This should be null and void. This is strictly a matter of operator error. Once again it's not the gun's fault. It did nothing wrong. If you can't rack the slide all the way back and check the chamber to verify that it's unloaded.. as is instructed by the owners manual and common sense in safe gunhandling, then you shouldn't be holding a gun to start with.
It's always some goober's fault. Gun's don't just "go off." Someone loads them.. cocks them...puts them in an unsafe position and then they don't point it in a safe direction etc.. yet everyone wants to blame the gun. What's up? .. I mean really..
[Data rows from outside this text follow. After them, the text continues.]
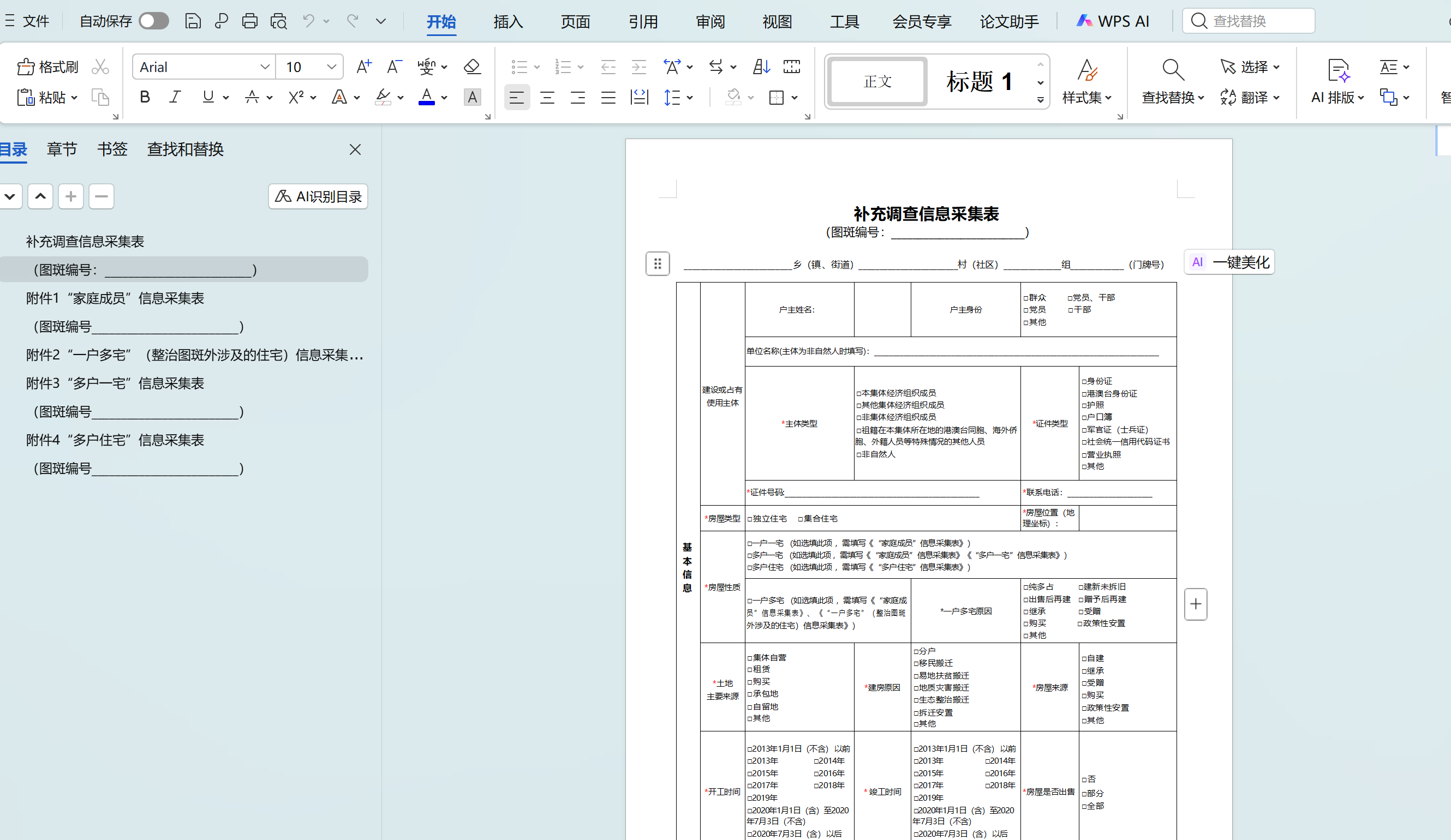This screenshot has width=1451, height=840.
Task: Apply the blue font color swatch
Action: tap(426, 97)
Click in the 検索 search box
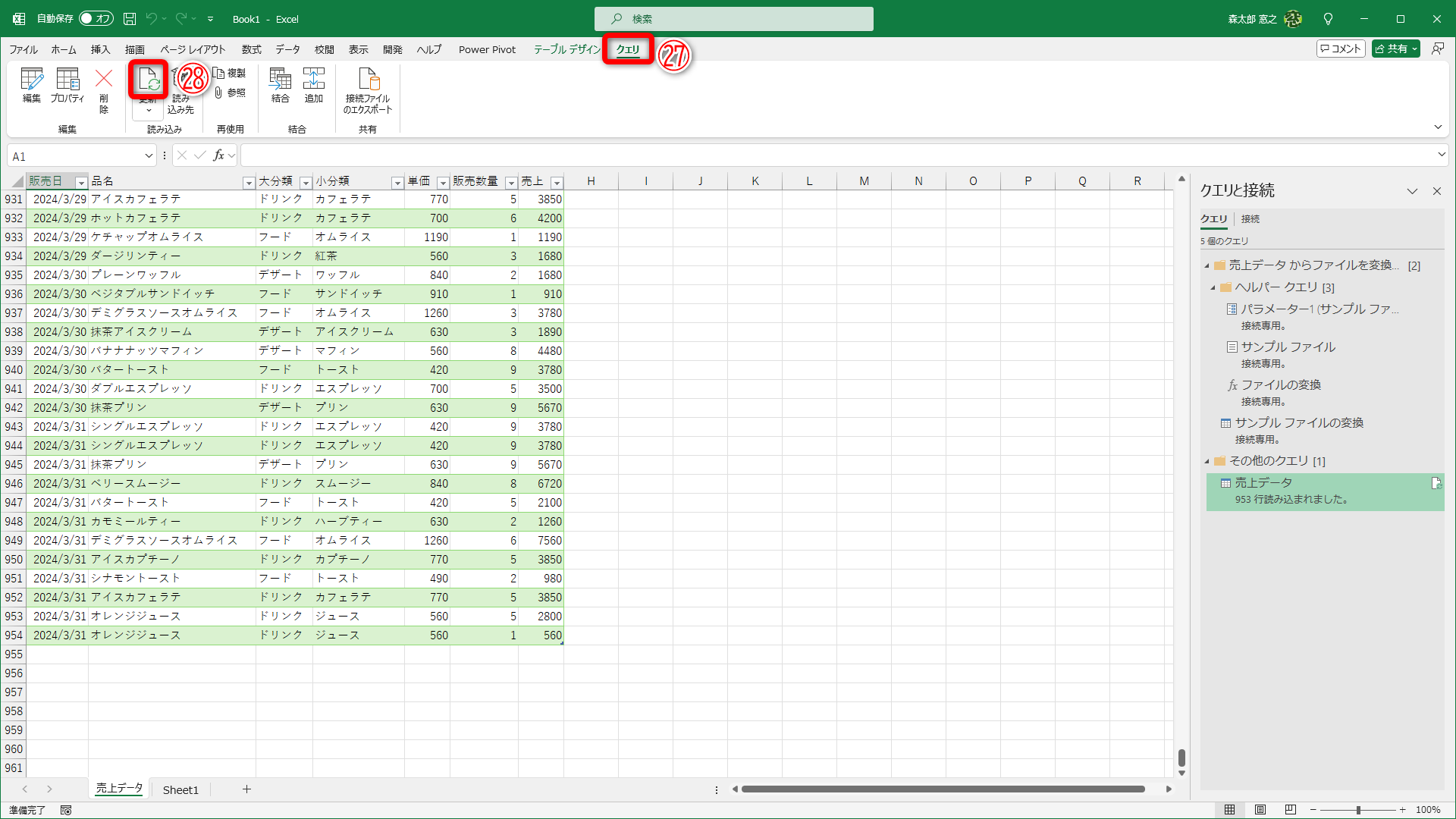The image size is (1456, 819). click(733, 19)
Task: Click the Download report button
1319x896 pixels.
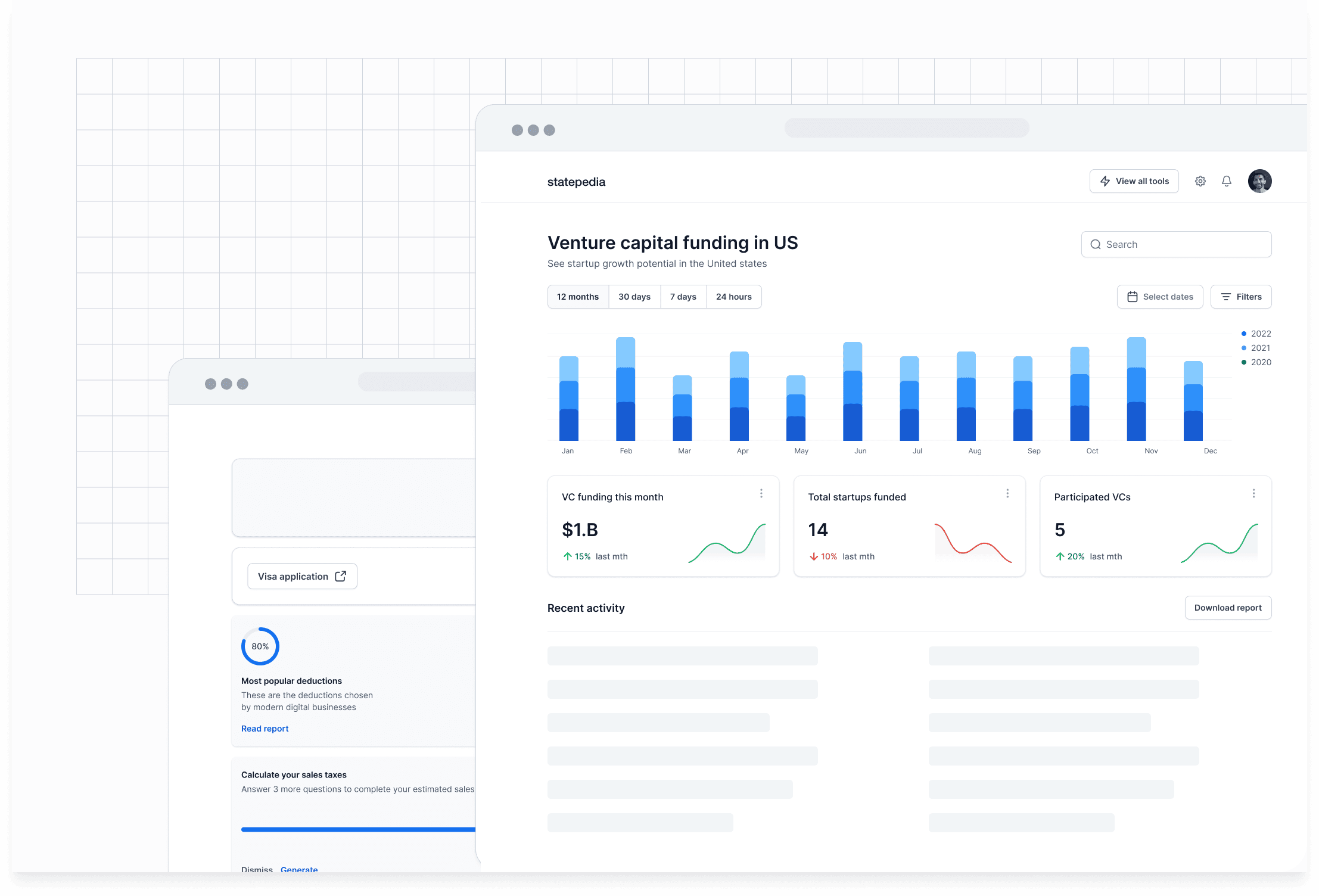Action: [x=1227, y=608]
Relax Hawkfish, It was not a slam at Glocks, I've been bit by similar things at work, Stop in the middle of the run, take the fixture out, flip it over spin it around a couple times while taking some measurements turn it BACK over ,put it back in the machine. Fixture goes in fine left to right or right to left, But it only makes GOOD parts one way, if some one asked a question or you got distracted some other way you may scrap a whole load of parts.
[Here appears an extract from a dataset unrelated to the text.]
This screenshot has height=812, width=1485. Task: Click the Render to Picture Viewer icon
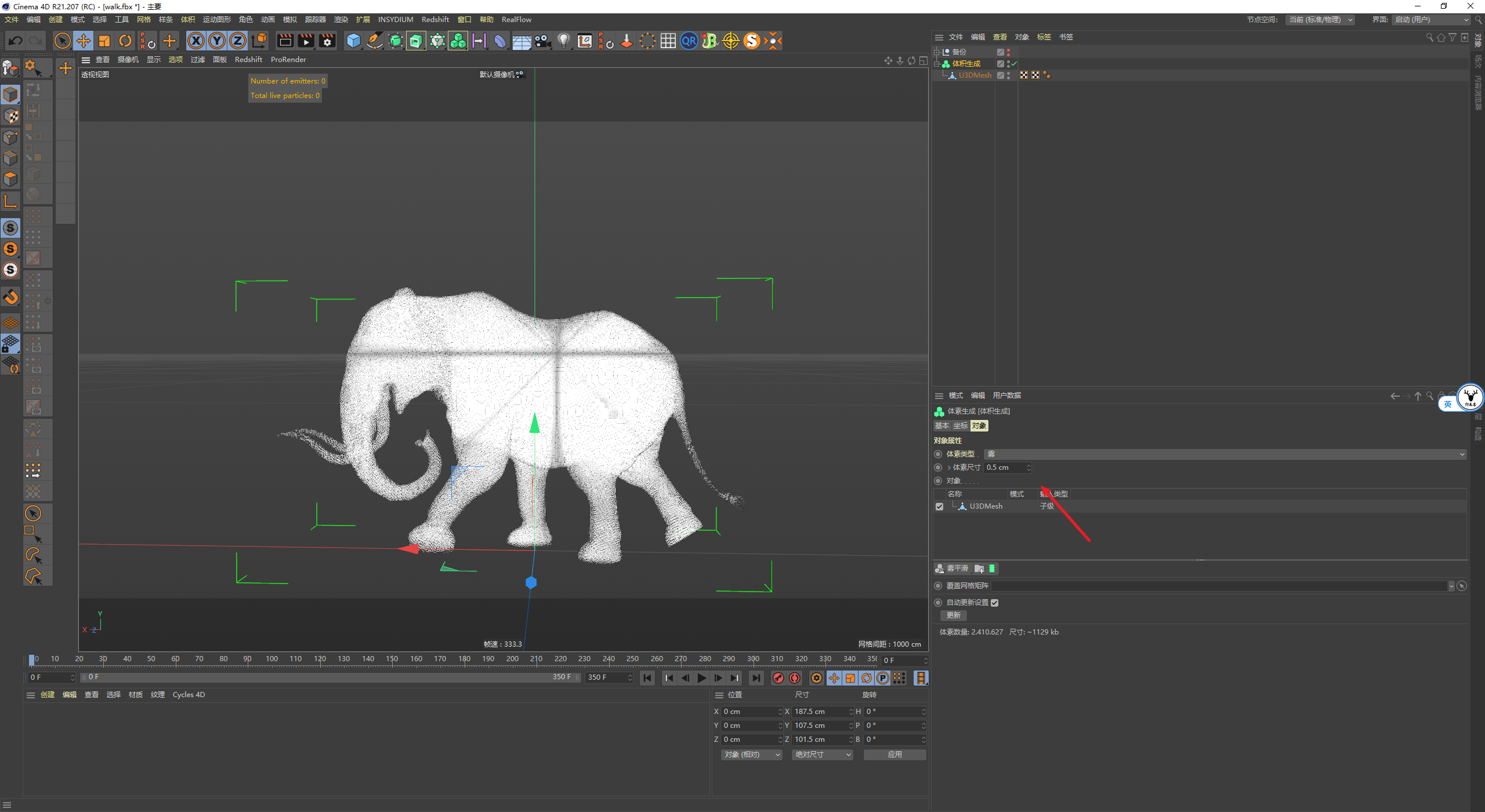[306, 41]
One second of carelessness / distraction leaves round in the chamber, on a 1911 you get it apart and say "HOLY CRAP THERE'S A ROUND STILL IN IT" because there is no point where you are required to pull the trigger, personally I always take the mag out first, jack the slide to eject chambered round, visually check the chamber, then do it again, and after years of broken tooling, if I do not specifically remember checking 2 times, I check again,

The simple fact is that a Glock is NOT a 1911 and with an action that requires pulling the trigger to disassemble ( Like my old bolt action Mossberg shot gun or many bolt action rifles) that one careless second MUST not occur when you are clearing the chamber.